Governor Bill Richardson Meets Chavez in Venezuela

Venezuelan President Hugo Chavez met with New Mexico Governor Bill Richardson to discuss a proposal for the release of three U.S. citizens held by the Revolutionary Armed Forces of Colombia (FARC), at Miraflores President Palace on Saturday.
New Mexico Governor Bill Richardson met with President Hugo Chavez at the presidential palace in Caracas, Venezuela (MinCI)

Caracas, April 28, 2008 (venezuelanalysis.com) – Venezuelan President Hugo Chavez met with New Mexico Governor Bill Richardson to discuss a proposal for the release of three U.S. citizens held by the Revolutionary Armed Forces of Colombia (FARC), at Miraflores President Palace on Saturday.

Richardson said the meeting with Chavez was “very productive”, “I achieved the two things I came to do,” he added. “First, Chavez has agreed to work with me as a primary mediator. But he won't be the only one, obviously. And second, he said he was ready to help re-engage in negotiations.”

Earlier on Saturday Chavez had said he did not know “if I'm going to be able to continue helping.”

Last year Chavez played a central role in negotiations between the Colombian government and the FARC for a humanitarian exchange of 45 high profile prisoners for 500 guerrillas held in Colombian jails, after being invited to mediate by Colombian President Alvaro Uribe.

However, claiming that the Venezuelan president had broken diplomatic protocols, Uribe abruptly terminated Chavez’s mediating role in November, leading to increased tensions between the two countries.

As a “gesture of apology” the FARC unilaterally released six prisoners, in two separate operations, to the Venezuelan government earlier this year.

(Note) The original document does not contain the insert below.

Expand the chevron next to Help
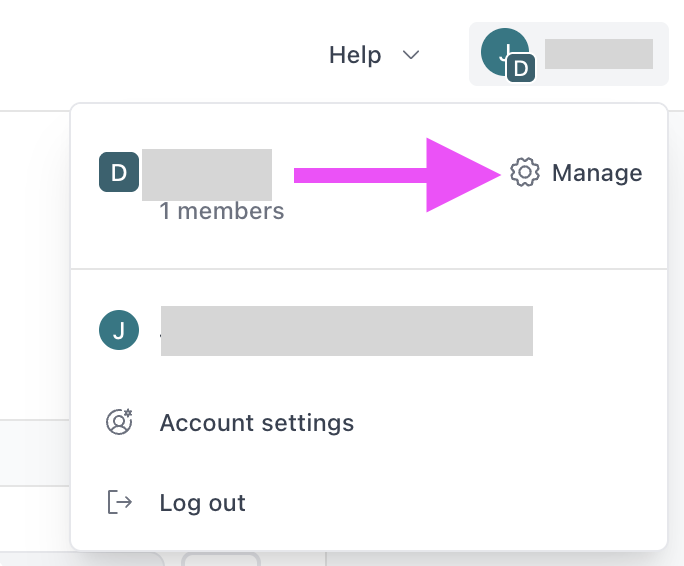The image size is (684, 566). pos(410,55)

Only days after the guerrillas released four prisoners on February 27, the Colombian military responded with an illegal bombing raid on a FARC camp in Ecuadorian territory on March 1, during which FARC second-in-command Raul Reyes – charged with coordinating the humanitarian exchange – was killed.

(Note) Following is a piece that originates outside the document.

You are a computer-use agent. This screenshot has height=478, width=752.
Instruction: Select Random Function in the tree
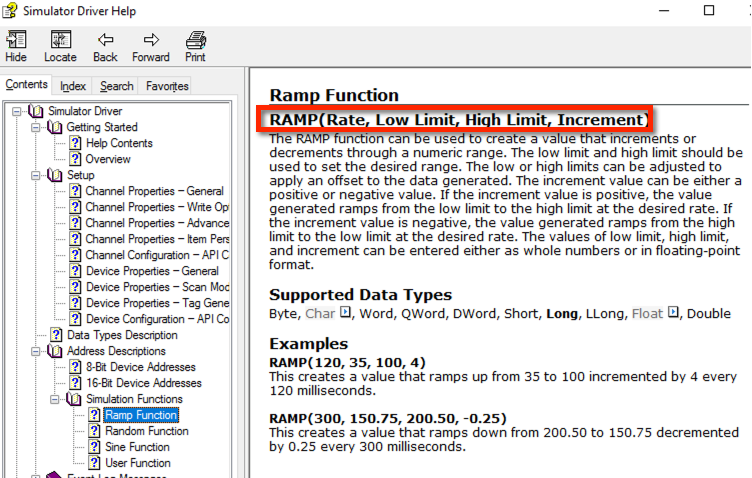146,431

Chavez affirmed on Sunday that his government has lost all contact with the FARC since Colombia’s illegal raid which sparked a regional crisis between Colombia and its neighbours Ecuador and Venezuela.

“We lost the contact we had with the FARC,” Chavez said during his weekly television program, Alo Presidente. “We had elaborated a communications system but it was pulverized.”

Colombia claimed after the raid that documents allegedly found on laptops belonging to the FARC showed that Chavez planned to provide US$300 million to the guerrilla group – a claim that has not been backed up by Interpol experts investigating the documents and which has been emphatically rejected by the Venezuelan government.

Richardson, a former U.S. presidential candidate, U.N. ambassador, energy secretary, and congressman from New Mexico, has previously negotiated the release of US citizens held in North Korea, Iraq, and Sudan.

The Democratic governor clarified, however, that while he had the backing of the Bush administration he was not an official envoy of the U.S government, but was working on behalf of the families of the FARC prisoners.

Keith Stansell, Marc Gonsalves and Thomas Howes, all U.S. Defense Department contractors were captured by the FARC in 2003 when their spy plane crashed in the Colombian jungle.

Richardson said he was focusing on the release of the US prisoners but also hopes to assist others such as French-Colombian citizen Ingrid Betancourt, who has been held by the FARC for 6 years and is reported to be in poor health.

“I'm concerned for [her] health,” he said. “In a conflict like this it’s easy to forget that human beings with families are suffering and sick and need to be taken out of there.”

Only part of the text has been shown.